A roadmap to web crawling
I’m currently relying on various bulk exports (Stack Exchange XML dumps, Zim files from Wikipedia, and so on) to populate the search engine. This is a convenient way to get a lot of pages in very quickly—a single export file contains hundreds or thousands of pages, with generally well-structured HTML—but it’s also limiting: most of the web doesn‘t come in nicely structured dump files, but I’d still like to have some of it in my searches. So, I’m going to need to implement web crawling at some point.
Crawling is pretty complicated, though, and there are a lot of ways it can go wrong. So rather than diving in and trying to implement a whole crawling system at once, I’m planning on doing it in stages:
- Write WARC files. WARC (Web ARChive) is a standard file format for storing web crawls, which is useful because there’s a bunch of tools for working with it and I won’t have to reinvent any wheels. My plan for this step is to be able to pass in a list of URLs and get a WARC file out; in particular, I’d like to avoid any
robots.txt
handling or HTML parsing. I’d still like to have something useful, though, so I’m going to apply this to favicon fetching: I can just take a list of domains and tack/favicon.ico
on the end to get my URL list, and this will clean up my current favicon downloader, which is a shell script wrapping aroundcurl
and is pretty awkward to deal with. - Index WARC files. Now that I have a way to download a list of URLs, apply it to some websites. (To avoid having to deal with
robots.txt
, I’ll hand-pick some sites that look particularly easy to work with, and check their robots settings beforehand.) In theory, I should be able to take the resulting WARC files and just treat them as another bulk datasource, with a thin wrapper to feed them into the ingestion system. (In practice, I expect I’ll probably need to do at least a little fiddling with the way I handle HTML, since it was mostly designed around fragments—like the Stack Exchange dumps have—rather than complete pages.) - Reorganize link processing. This isn’t strictly about web crawling, but I’m going to want to do this before the next step: the way I handle links, PageRank, and so on is currently very ad-hoc; I need to set up a schema and some utilities so I can ask questions like “what are the top N URLs by PageRank that have not yet been indexed?” without writing a bunch of code to pull data from all over the place and try to merge it.

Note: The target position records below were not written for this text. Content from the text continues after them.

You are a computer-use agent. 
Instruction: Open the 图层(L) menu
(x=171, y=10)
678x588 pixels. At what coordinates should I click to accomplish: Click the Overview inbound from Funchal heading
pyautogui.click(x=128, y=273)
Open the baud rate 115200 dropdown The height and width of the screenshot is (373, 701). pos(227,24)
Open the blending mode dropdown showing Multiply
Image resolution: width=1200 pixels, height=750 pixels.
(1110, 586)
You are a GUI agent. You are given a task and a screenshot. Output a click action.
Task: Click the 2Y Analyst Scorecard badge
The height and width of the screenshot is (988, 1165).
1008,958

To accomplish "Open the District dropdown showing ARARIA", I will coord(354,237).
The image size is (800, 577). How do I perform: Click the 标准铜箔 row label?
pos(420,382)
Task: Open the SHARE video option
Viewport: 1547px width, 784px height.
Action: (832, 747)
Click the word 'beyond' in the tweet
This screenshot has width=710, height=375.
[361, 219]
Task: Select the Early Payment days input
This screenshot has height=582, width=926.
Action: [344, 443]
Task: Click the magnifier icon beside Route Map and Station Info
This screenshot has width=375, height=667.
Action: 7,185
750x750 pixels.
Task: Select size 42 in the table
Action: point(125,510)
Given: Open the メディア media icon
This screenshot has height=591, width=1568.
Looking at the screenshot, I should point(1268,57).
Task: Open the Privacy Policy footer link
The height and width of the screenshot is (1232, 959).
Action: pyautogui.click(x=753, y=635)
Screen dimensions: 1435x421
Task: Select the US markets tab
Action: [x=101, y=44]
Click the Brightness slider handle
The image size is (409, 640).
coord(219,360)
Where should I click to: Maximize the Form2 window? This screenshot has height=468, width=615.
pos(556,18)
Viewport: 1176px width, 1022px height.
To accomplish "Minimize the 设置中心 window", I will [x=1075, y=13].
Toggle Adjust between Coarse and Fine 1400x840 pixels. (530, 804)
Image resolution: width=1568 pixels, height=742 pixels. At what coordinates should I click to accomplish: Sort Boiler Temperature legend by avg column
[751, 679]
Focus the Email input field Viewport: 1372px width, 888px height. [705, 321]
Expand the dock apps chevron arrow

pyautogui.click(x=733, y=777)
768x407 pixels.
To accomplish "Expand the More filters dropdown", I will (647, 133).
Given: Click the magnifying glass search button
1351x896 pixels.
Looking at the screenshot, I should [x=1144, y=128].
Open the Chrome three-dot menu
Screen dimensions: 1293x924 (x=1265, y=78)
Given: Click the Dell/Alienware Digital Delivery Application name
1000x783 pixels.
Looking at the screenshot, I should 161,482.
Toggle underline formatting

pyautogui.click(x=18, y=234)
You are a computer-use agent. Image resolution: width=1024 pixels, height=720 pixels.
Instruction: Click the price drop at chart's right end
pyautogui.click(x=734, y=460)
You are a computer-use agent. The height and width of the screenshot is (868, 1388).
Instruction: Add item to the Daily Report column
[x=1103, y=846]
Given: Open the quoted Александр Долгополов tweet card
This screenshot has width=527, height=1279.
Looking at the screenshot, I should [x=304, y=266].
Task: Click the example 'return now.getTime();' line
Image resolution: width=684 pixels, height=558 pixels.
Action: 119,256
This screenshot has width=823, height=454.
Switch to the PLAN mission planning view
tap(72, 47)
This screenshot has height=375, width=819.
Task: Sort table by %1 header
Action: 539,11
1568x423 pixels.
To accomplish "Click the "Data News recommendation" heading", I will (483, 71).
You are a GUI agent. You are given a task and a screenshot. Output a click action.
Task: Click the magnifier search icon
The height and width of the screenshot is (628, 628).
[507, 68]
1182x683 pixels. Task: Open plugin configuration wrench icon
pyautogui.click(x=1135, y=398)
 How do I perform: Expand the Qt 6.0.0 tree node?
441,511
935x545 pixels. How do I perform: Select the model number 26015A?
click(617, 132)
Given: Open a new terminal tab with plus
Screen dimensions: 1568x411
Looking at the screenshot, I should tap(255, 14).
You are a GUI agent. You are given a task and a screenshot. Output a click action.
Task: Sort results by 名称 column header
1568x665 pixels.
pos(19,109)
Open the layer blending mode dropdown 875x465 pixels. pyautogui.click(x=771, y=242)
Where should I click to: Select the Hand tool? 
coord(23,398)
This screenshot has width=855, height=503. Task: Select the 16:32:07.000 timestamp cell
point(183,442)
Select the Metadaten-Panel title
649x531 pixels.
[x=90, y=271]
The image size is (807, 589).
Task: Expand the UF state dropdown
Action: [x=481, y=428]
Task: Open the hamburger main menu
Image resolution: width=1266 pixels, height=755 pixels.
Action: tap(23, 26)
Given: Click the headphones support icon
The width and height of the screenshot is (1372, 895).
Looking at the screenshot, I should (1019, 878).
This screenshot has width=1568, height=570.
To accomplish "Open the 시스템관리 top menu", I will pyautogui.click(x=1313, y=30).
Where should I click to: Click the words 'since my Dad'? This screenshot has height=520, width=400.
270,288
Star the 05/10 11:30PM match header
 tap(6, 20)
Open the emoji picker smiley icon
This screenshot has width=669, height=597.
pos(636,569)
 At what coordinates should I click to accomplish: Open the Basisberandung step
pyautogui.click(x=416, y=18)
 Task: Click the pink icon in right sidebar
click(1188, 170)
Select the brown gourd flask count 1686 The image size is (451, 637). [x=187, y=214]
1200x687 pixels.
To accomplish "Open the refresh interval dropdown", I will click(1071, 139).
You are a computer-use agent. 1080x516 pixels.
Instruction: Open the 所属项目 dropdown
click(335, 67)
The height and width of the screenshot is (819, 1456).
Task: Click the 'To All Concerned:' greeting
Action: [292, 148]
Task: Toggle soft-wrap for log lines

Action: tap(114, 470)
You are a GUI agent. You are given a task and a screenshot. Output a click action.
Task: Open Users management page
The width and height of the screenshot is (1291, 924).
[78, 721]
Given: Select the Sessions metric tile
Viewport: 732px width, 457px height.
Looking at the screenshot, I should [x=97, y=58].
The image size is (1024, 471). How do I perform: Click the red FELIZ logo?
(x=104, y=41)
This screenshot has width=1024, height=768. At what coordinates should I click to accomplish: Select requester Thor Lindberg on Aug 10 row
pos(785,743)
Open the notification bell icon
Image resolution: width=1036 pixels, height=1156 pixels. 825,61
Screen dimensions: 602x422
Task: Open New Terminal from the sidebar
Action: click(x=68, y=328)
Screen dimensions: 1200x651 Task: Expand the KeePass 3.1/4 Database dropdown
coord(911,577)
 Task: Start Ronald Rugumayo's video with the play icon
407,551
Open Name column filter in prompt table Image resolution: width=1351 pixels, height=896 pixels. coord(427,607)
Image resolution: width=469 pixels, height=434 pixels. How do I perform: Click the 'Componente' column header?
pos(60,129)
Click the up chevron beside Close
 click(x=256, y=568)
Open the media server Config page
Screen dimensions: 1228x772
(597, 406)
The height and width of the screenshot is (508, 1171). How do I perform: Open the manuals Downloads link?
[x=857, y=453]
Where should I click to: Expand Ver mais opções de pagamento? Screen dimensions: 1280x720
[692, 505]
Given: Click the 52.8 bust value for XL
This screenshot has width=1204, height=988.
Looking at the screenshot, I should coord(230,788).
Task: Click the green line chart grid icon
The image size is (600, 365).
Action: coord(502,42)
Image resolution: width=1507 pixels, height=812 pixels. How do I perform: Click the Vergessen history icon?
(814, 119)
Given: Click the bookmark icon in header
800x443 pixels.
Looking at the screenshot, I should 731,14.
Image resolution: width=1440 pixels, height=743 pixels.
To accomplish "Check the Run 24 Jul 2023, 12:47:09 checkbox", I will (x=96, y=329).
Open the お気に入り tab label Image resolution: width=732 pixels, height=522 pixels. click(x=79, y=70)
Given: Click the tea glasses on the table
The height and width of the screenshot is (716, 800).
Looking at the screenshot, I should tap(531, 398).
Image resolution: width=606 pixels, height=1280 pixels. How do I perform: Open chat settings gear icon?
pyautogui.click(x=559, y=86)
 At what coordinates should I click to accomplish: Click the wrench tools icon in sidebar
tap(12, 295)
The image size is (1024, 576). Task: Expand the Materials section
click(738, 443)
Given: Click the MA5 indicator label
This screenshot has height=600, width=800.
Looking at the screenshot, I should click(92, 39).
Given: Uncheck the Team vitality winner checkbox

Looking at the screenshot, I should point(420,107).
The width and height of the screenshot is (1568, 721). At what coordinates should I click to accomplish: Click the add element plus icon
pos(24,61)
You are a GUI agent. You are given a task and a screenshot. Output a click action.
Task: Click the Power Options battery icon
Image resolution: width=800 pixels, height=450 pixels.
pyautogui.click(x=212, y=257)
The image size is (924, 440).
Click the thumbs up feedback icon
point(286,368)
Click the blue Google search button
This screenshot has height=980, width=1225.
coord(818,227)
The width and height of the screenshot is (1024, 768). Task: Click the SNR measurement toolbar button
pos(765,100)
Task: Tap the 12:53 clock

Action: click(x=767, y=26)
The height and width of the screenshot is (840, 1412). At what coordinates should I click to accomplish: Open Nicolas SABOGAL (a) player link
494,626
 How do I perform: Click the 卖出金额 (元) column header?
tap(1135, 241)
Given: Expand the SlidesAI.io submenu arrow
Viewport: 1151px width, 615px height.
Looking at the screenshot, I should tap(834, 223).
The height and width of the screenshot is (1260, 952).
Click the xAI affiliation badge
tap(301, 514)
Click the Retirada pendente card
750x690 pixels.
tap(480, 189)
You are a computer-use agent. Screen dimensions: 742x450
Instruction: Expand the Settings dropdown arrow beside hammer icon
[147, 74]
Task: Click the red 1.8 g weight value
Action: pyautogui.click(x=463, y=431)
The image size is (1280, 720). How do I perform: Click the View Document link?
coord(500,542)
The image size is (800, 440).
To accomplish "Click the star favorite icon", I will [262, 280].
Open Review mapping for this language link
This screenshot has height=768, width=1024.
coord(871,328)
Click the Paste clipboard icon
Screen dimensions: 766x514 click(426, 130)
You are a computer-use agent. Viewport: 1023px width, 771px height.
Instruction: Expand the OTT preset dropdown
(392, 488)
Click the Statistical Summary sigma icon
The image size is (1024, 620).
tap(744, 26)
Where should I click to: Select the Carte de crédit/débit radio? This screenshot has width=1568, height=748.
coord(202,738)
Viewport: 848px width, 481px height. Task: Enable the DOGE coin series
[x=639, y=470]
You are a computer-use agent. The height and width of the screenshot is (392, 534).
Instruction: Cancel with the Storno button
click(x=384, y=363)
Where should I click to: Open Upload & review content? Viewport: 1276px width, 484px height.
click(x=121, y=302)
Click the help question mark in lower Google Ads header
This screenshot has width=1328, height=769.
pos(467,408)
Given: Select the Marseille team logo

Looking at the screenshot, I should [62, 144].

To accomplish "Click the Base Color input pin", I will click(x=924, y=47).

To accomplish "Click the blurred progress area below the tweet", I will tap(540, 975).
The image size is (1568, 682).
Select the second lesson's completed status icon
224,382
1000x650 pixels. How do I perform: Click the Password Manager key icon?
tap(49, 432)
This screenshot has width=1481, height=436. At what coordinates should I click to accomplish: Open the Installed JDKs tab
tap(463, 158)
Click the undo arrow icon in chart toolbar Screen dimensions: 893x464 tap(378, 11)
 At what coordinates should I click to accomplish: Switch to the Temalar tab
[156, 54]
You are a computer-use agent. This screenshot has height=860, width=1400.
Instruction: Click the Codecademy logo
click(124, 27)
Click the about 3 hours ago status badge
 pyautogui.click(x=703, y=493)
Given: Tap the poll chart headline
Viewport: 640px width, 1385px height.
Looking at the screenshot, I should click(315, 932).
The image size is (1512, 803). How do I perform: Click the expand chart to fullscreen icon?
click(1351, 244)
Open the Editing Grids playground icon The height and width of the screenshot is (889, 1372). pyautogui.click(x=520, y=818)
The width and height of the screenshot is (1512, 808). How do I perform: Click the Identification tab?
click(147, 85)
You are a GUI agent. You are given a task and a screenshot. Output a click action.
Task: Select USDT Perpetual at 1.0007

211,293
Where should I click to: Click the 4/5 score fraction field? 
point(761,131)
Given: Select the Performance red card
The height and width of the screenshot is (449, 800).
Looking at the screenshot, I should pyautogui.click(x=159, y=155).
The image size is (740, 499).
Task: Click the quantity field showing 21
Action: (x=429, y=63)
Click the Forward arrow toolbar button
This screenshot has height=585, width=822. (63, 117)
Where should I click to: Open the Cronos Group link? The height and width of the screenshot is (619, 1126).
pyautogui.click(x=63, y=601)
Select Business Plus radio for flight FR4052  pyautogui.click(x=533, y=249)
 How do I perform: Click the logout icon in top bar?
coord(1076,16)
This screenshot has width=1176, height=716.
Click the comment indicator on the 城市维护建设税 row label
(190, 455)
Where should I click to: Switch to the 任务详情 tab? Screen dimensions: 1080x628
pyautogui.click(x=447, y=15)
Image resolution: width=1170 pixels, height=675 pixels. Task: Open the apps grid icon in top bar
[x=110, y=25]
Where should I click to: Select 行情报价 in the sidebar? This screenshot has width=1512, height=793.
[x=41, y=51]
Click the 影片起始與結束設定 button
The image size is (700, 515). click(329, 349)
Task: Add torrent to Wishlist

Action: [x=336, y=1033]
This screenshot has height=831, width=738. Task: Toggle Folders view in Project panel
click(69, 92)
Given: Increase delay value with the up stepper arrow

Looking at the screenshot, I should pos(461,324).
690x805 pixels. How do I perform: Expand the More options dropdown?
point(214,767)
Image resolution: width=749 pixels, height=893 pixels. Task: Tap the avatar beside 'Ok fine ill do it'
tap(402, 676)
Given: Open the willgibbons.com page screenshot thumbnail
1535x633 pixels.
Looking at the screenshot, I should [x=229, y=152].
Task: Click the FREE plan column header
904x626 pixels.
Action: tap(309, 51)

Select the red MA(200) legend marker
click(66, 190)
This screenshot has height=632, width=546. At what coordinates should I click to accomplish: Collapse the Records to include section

- Generic web crawling. Use the above query, feed it through a
robots.txt
checker, and now I’m crawling all sorts of sites. That makes this sound easy, but I expect this to be by far the most complicated part: this is where I encounter all the edge cases, the bizzare things that can go wrong, the stuff that requires fiddling with tricky heuristics to try and make things work. - JavaScript-enabled crawls. At some point, I’m going to want to also handle sites that for some reason require JavaScript to render the content. But this is a long ways off so I’ve not put too much thought into it yet.
Having written that down, I’m glad to see it still makes sense the way it did in my head. I’m planning on doing step 1 soon, because the favicon handling is becoming a bit of a headache, but it’ll probably be a while before I get to the rest of it: I really need to work on improving the quality of the results I already have, before I spent time adding more of them.